America’s AI titans used to warn about the technology’s extinction-level threat to humanity. “Stop me before I harm the species,” was their gist. Then they radically changed their tune. Anybody today who questions Silicon Valley’s accelerationist drive is an “AI doomer” — a Luddite who might as well be on China’s team. Safety is woke. So too is worrying about your kids’ mental health or your future earnings. Anything that gets in the way of the US winning the superintelligence race is either uninformed or dumb. That includes most of you.

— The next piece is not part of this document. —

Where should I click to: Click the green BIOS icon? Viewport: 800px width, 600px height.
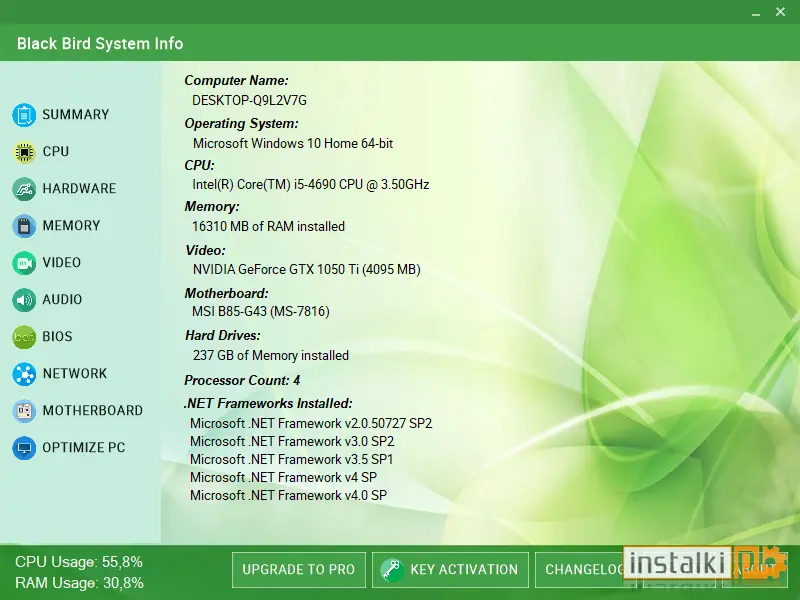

But you are in good company. It is rare for the US public to agree on anything these days. Fear of AI is as close to a national consensus as it gets. A clear majority says that AI will do more harm than good. In one recent NBC poll, AI’s net negative rating ranked below ICE, the disliked immigration enforcement agency. A sizeable share of both Democrats and Republicans oppose new data centres. Even strong voter preferences, however, are little match for the lobbying clout of America’s tech giants, especially with Donald Trump behind them.
By encouraging the view that AI, like the tides, is unstoppable, Silicon Valley has pulled off a public relations feat. That US politics is fatalistic about its ability to regulate what could be the most societally disruptive technology ever is worrying — especially in a republic celebrating its 250th anniversary. In practice, there is nothing inevitable about the speed and shape of AI, unless democracy renounces its say. “AI is not some deus ex machina,” says Karen Kornbluh, former director of the National AI Office. “It is humanity’s creation and our choice whether to exercise democratic control or not.”